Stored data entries
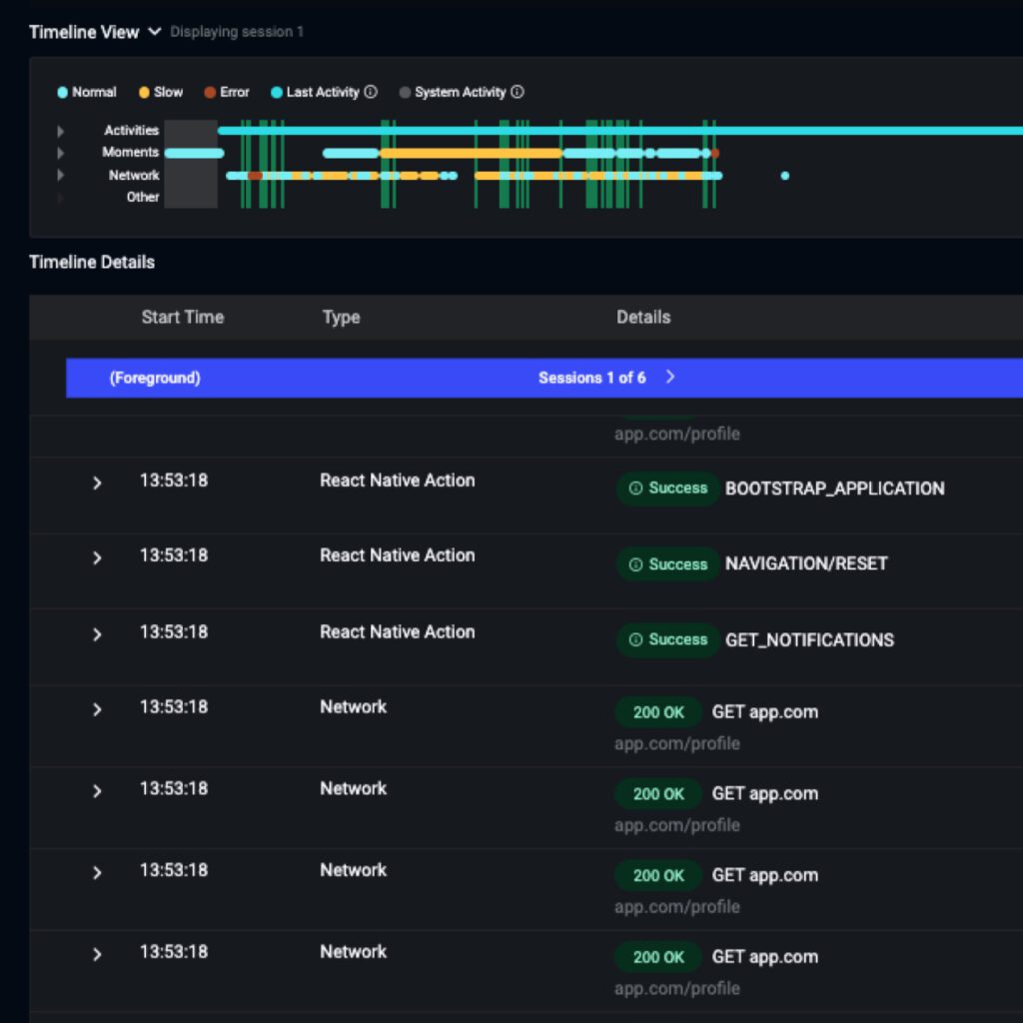The height and width of the screenshot is (1023, 1023).
Task: Click the System Activity info icon
Action: tap(517, 92)
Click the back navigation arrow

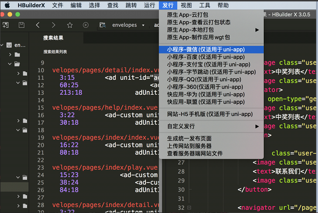38,25
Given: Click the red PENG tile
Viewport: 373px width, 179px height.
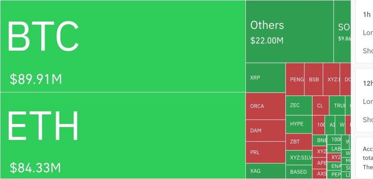Looking at the screenshot, I should tap(295, 79).

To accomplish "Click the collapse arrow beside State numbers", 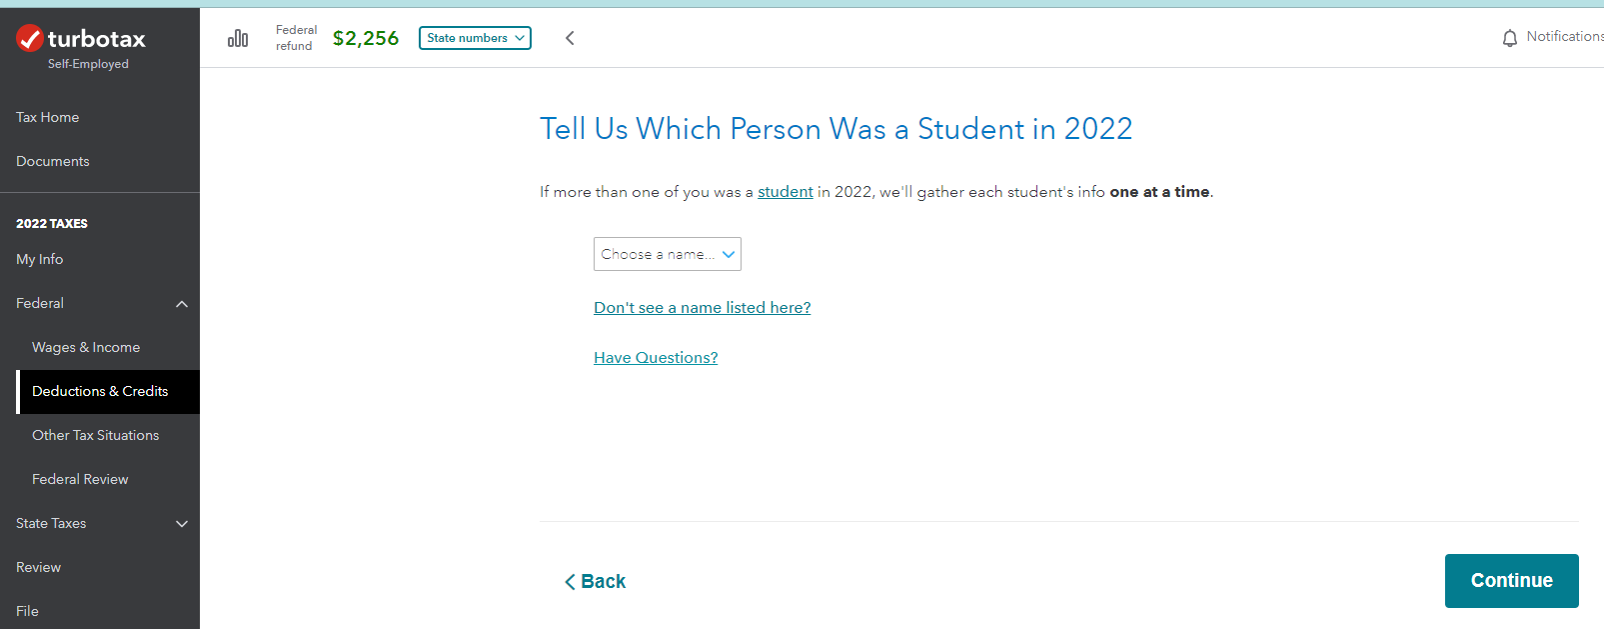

◆ Work to be completed
Please repeat exactly the lines from the one containing "Given: Click the red PENG tile" through the end of the entries, both included, omitting pictures.

◆ Response to this task
Given: Click the red PENG tile
Viewport: 373px width, 179px height.
Looking at the screenshot, I should tap(295, 79).

To accomplish "Click the collapse arrow beside State numbers", 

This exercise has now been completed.